__What to work on__.
A complete, exact copy of the records is needed here.

__Records shown__.
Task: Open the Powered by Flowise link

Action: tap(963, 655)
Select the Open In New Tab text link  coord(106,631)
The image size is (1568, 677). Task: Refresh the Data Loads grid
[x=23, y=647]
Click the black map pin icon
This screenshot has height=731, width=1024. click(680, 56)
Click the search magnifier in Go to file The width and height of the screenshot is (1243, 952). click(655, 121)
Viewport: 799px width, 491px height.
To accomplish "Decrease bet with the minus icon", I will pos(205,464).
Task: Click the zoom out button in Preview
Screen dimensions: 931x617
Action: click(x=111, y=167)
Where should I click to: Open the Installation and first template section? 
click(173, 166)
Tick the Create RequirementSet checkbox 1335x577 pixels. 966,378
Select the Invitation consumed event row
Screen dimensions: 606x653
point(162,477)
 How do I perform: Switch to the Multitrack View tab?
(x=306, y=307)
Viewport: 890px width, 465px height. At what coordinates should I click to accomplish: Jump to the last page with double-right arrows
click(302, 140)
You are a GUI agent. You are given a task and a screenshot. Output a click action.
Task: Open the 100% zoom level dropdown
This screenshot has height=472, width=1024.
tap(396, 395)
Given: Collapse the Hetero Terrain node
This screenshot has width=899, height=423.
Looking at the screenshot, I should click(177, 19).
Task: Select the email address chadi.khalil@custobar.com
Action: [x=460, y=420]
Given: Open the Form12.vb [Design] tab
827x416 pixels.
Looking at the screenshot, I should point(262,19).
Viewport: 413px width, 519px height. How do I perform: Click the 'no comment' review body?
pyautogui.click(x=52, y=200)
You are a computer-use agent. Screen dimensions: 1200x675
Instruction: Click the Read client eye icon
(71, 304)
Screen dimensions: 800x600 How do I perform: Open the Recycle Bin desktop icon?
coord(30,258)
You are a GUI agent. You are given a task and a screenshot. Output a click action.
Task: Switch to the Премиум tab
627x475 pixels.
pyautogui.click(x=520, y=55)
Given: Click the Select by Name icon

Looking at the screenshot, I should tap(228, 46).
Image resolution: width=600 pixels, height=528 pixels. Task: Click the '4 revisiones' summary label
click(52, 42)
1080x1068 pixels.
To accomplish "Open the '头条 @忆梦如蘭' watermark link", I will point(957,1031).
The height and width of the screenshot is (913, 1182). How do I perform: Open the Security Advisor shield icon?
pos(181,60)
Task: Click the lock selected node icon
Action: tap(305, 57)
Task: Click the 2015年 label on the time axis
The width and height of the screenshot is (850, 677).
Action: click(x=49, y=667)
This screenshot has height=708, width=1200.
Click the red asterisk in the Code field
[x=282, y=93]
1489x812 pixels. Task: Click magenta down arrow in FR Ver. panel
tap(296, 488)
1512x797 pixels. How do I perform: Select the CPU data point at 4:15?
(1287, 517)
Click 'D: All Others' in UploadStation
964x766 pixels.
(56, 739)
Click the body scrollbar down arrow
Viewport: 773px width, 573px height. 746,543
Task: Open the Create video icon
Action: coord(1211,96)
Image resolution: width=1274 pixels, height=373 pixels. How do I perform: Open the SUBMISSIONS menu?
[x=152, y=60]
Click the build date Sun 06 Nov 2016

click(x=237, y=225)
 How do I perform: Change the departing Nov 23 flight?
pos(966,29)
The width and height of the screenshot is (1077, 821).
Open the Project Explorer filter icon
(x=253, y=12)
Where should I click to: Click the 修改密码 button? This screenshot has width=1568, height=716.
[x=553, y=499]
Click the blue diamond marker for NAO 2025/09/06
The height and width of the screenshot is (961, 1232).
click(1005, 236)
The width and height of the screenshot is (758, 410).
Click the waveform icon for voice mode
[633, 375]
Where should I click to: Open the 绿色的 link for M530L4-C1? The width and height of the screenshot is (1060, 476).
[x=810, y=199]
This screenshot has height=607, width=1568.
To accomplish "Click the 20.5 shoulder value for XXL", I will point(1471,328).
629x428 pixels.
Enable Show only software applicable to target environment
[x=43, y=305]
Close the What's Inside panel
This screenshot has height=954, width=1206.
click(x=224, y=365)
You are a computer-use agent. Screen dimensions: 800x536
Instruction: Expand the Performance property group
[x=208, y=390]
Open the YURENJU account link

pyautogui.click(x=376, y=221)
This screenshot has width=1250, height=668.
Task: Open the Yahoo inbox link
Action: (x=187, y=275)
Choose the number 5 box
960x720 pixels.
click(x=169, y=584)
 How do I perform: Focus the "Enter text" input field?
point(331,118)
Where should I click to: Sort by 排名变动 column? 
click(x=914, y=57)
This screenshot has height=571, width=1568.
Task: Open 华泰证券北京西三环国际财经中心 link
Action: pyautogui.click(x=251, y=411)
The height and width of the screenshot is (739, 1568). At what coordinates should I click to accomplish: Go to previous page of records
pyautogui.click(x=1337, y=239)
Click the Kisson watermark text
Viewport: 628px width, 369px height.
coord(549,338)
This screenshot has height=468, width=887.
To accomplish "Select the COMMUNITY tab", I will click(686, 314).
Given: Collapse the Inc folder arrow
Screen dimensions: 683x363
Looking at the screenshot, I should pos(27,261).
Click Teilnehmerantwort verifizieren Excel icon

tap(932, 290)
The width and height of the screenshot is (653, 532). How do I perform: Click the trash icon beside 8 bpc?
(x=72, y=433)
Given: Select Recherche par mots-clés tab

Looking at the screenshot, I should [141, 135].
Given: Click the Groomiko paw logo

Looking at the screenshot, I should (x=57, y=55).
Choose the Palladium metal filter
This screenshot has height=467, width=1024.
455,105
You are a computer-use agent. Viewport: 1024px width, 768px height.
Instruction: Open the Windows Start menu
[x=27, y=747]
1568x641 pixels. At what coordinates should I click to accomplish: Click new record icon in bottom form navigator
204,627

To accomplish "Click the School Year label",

__Solution to the problem__.
Task: Open the Powered by Flowise link

Action: tap(963, 655)
Select the Open In New Tab text link  coord(106,631)
The image size is (1568, 677). Task: Refresh the Data Loads grid
[x=23, y=647]
Click the black map pin icon
This screenshot has height=731, width=1024. click(680, 56)
Click the search magnifier in Go to file The width and height of the screenshot is (1243, 952). click(655, 121)
Viewport: 799px width, 491px height.
To accomplish "Decrease bet with the minus icon", I will pos(205,464).
Task: Click the zoom out button in Preview
Screen dimensions: 931x617
Action: click(x=111, y=167)
Where should I click to: Open the Installation and first template section? 
click(173, 166)
Tick the Create RequirementSet checkbox 1335x577 pixels. 966,378
Select the Invitation consumed event row
Screen dimensions: 606x653
point(162,477)
 How do I perform: Switch to the Multitrack View tab?
(x=306, y=307)
Viewport: 890px width, 465px height. At what coordinates should I click to accomplish: Jump to the last page with double-right arrows
click(302, 140)
You are a GUI agent. You are given a task and a screenshot. Output a click action.
Task: Open the 100% zoom level dropdown
This screenshot has height=472, width=1024.
tap(396, 395)
Given: Collapse the Hetero Terrain node
This screenshot has width=899, height=423.
Looking at the screenshot, I should click(177, 19).
Task: Select the email address chadi.khalil@custobar.com
Action: [x=460, y=420]
Given: Open the Form12.vb [Design] tab
827x416 pixels.
Looking at the screenshot, I should point(262,19).
Viewport: 413px width, 519px height. How do I perform: Click the 'no comment' review body?
pyautogui.click(x=52, y=200)
You are a computer-use agent. Screen dimensions: 1200x675
Instruction: Click the Read client eye icon
(71, 304)
Screen dimensions: 800x600 How do I perform: Open the Recycle Bin desktop icon?
coord(30,258)
You are a GUI agent. You are given a task and a screenshot. Output a click action.
Task: Switch to the Премиум tab
627x475 pixels.
pyautogui.click(x=520, y=55)
Given: Click the Select by Name icon

Looking at the screenshot, I should tap(228, 46).
Image resolution: width=600 pixels, height=528 pixels. Task: Click the '4 revisiones' summary label
click(52, 42)
1080x1068 pixels.
To accomplish "Open the '头条 @忆梦如蘭' watermark link", I will point(957,1031).
The height and width of the screenshot is (913, 1182). How do I perform: Open the Security Advisor shield icon?
pos(181,60)
Task: Click the lock selected node icon
Action: tap(305, 57)
Task: Click the 2015年 label on the time axis
The width and height of the screenshot is (850, 677).
Action: click(x=49, y=667)
This screenshot has height=708, width=1200.
Click the red asterisk in the Code field
[x=282, y=93]
1489x812 pixels. Task: Click magenta down arrow in FR Ver. panel
tap(296, 488)
1512x797 pixels. How do I perform: Select the CPU data point at 4:15?
(1287, 517)
Click 'D: All Others' in UploadStation
964x766 pixels.
(56, 739)
Click the body scrollbar down arrow
Viewport: 773px width, 573px height. 746,543
Task: Open the Create video icon
Action: coord(1211,96)
Image resolution: width=1274 pixels, height=373 pixels. How do I perform: Open the SUBMISSIONS menu?
[x=152, y=60]
Click the build date Sun 06 Nov 2016

click(x=237, y=225)
 How do I perform: Change the departing Nov 23 flight?
pos(966,29)
The width and height of the screenshot is (1077, 821).
Open the Project Explorer filter icon
(x=253, y=12)
Where should I click to: Click the 修改密码 button? This screenshot has width=1568, height=716.
[x=553, y=499]
Click the blue diamond marker for NAO 2025/09/06
The height and width of the screenshot is (961, 1232).
click(1005, 236)
The width and height of the screenshot is (758, 410).
Click the waveform icon for voice mode
[633, 375]
Where should I click to: Open the 绿色的 link for M530L4-C1? The width and height of the screenshot is (1060, 476).
[x=810, y=199]
This screenshot has height=607, width=1568.
To accomplish "Click the 20.5 shoulder value for XXL", I will point(1471,328).
629x428 pixels.
Enable Show only software applicable to target environment
[x=43, y=305]
Close the What's Inside panel
This screenshot has height=954, width=1206.
click(x=224, y=365)
You are a computer-use agent. Screen dimensions: 800x536
Instruction: Expand the Performance property group
[x=208, y=390]
Open the YURENJU account link

pyautogui.click(x=376, y=221)
This screenshot has width=1250, height=668.
Task: Open the Yahoo inbox link
Action: (x=187, y=275)
Choose the number 5 box
960x720 pixels.
click(x=169, y=584)
 How do I perform: Focus the "Enter text" input field?
point(331,118)
Where should I click to: Sort by 排名变动 column? 
click(x=914, y=57)
This screenshot has height=571, width=1568.
Task: Open 华泰证券北京西三环国际财经中心 link
Action: pyautogui.click(x=251, y=411)
The height and width of the screenshot is (739, 1568). At what coordinates should I click to accomplish: Go to previous page of records
pyautogui.click(x=1337, y=239)
Click the Kisson watermark text
Viewport: 628px width, 369px height.
coord(549,338)
This screenshot has height=468, width=887.
To accomplish "Select the COMMUNITY tab", I will click(686, 314).
Given: Collapse the Inc folder arrow
Screen dimensions: 683x363
Looking at the screenshot, I should pos(27,261).
Click Teilnehmerantwort verifizieren Excel icon

tap(932, 290)
The width and height of the screenshot is (653, 532). How do I perform: Click the trash icon beside 8 bpc?
(x=72, y=433)
Given: Select Recherche par mots-clés tab

Looking at the screenshot, I should [141, 135].
Given: Click the Groomiko paw logo

Looking at the screenshot, I should (x=57, y=55).
Choose the Palladium metal filter
This screenshot has height=467, width=1024.
455,105
You are a computer-use agent. Viewport: 1024px width, 768px height.
Instruction: Open the Windows Start menu
[x=27, y=747]
1568x641 pixels. At what coordinates should I click to accomplish: Click new record icon in bottom form navigator
204,627

To accomplish "Click the School Year label",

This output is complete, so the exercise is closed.